For Design of Data, we were asked to create a narrative of a swerve: that is, a positive change made in response to a growing social problem. I worked with two other Master’s students to document the extinction of coffee (turns out it was 10,000 years in the making!) and the actions that humans are taking to mollify said extinction.


I was in charge of all the visual assets, including the infographics, illustrations, and the web version of our narrative. Eager to put my storytelling and writing chops to the test, I worked with my two project partners to craft a story. We researched the origins and biological markup of coffee, and crafted a plot for our story:

  • Past: Coffee’s origins as a result of inbreeding species
  • Present: The main species that dominate what we know of coffee
  • Present: The current biological threats to coffee
  • Future: Ways to mitigate these threats (hence the swerve)

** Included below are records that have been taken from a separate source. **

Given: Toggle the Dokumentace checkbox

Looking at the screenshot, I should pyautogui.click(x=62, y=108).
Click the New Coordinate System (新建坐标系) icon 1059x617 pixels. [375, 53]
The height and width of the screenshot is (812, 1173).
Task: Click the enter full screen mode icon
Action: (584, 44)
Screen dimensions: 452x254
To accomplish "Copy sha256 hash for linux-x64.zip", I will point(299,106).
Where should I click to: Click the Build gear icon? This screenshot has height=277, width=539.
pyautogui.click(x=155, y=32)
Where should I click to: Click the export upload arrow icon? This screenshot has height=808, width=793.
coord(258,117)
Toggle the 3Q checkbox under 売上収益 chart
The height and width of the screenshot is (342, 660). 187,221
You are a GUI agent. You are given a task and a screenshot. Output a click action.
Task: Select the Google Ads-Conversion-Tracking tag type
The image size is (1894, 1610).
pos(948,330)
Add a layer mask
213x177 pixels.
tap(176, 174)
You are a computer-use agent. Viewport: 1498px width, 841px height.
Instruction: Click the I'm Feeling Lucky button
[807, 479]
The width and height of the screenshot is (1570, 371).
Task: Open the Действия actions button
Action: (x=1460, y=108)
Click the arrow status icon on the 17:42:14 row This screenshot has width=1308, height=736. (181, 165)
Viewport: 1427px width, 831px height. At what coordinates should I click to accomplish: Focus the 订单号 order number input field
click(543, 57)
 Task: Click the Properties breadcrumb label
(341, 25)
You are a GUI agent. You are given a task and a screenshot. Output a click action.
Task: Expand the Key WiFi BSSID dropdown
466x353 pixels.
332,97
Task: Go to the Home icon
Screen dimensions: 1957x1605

We aimed to craft the story for everyday consumers of coffee, so we needed to be able to tell the story in layman’s terms. That is, we did not want to rely on overly scientific or technical terminology, and the visuals that I would create would ultimately help enrich the reader’s understanding of our story.

For example, I used traditional media to create illustrations of the different coffee beans in the style of a botanical illustration to establish both a scientific and playful feel. I also used family tree depictions to clearly delineate the biological markup of coffee.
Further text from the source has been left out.